Soon Starling was being invited to talk about their campaign on national television and radio, featuring as a guest on shows like BBC Two’s Victoria Derbyshire programme and BBC Woman’s Hour. The coverage led to more people coming out to support the campaign.

“There are so many people who have experienced abuse or have lost family members to domestic homicide, so there was this huge swell of people coming forward who were so pleased to see a change,” says Starling.

“They were so pissed off, frankly, at how this issue [of domestic violence] is often reported. Many people who have gone through these experiences are often despairing at the press coverage of it."

Despite the positive reaction and the resounding success of getting press regulators on board with their guidelines, Starling says that changing attitudes in society is slow work.
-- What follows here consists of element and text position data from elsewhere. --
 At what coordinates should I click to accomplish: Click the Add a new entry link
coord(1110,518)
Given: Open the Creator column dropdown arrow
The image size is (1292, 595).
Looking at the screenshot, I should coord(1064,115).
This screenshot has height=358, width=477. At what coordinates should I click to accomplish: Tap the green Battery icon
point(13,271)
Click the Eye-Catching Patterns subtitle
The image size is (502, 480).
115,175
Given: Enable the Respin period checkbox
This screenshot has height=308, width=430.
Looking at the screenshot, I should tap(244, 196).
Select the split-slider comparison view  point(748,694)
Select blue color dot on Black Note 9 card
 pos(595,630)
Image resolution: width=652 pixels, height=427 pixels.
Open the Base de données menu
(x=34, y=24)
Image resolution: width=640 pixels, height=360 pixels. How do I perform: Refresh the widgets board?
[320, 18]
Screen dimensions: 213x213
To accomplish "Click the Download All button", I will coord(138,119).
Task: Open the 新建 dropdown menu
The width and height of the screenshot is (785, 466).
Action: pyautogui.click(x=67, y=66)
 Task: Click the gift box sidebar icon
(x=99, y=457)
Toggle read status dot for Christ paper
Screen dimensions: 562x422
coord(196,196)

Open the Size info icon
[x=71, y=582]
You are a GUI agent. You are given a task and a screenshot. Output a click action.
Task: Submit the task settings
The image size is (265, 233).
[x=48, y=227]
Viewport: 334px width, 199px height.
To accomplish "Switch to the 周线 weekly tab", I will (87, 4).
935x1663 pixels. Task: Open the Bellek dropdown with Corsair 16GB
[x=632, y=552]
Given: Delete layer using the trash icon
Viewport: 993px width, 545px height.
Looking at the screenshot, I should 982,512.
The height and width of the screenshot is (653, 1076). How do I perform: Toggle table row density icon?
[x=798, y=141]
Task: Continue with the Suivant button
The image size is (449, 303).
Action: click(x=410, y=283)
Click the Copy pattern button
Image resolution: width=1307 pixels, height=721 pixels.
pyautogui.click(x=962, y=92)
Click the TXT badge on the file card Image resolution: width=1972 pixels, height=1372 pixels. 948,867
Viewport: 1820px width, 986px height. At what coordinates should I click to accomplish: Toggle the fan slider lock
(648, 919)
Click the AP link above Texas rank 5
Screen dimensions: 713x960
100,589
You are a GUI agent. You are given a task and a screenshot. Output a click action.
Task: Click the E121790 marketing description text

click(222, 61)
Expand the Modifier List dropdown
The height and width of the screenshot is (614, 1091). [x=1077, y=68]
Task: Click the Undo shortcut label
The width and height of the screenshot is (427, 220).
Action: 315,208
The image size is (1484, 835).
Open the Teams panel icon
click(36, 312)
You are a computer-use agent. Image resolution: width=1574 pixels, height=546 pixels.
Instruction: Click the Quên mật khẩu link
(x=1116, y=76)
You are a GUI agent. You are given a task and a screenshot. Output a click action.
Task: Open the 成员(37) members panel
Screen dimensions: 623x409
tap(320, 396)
However she feels positive that we are living through a politically active time and wants to see more people “embedding activism and community into their lives.”

“We’re living through a political moment where people are more responsive to conversations about gender-based violence,” Starling adds. 

“There’s a better sense of it being a systemic thing, as opposed to the ‘lone wolf’ characterisation that’s really unhelpful. Change takes a long time and attitude change is what we need.”

Starling’s advice to others is that if you see a problem in society, feel confident that it’s likely others can see it too. She says it’s vital to connect to other people and work together, rather than alone. “There is that old proverb, ‘if you want to go fast, go alone, if you want to go far, go together’. It's a sentiment that is so important for systemic change,” she says.

“Listen to your gut and hold on that energy because that angry energy and sense of injustice is so powerful as long as you translate it into action,” Starling continued. “Do research on the issues you care about, think about who you can get involved with, and if there isn’t anyone working on it, start it yourselves.”

If you have been affected by the issues in this article, help is available. The UK’s freephone 24-hour National Domestic Abuse helpline is 0808 2000 247.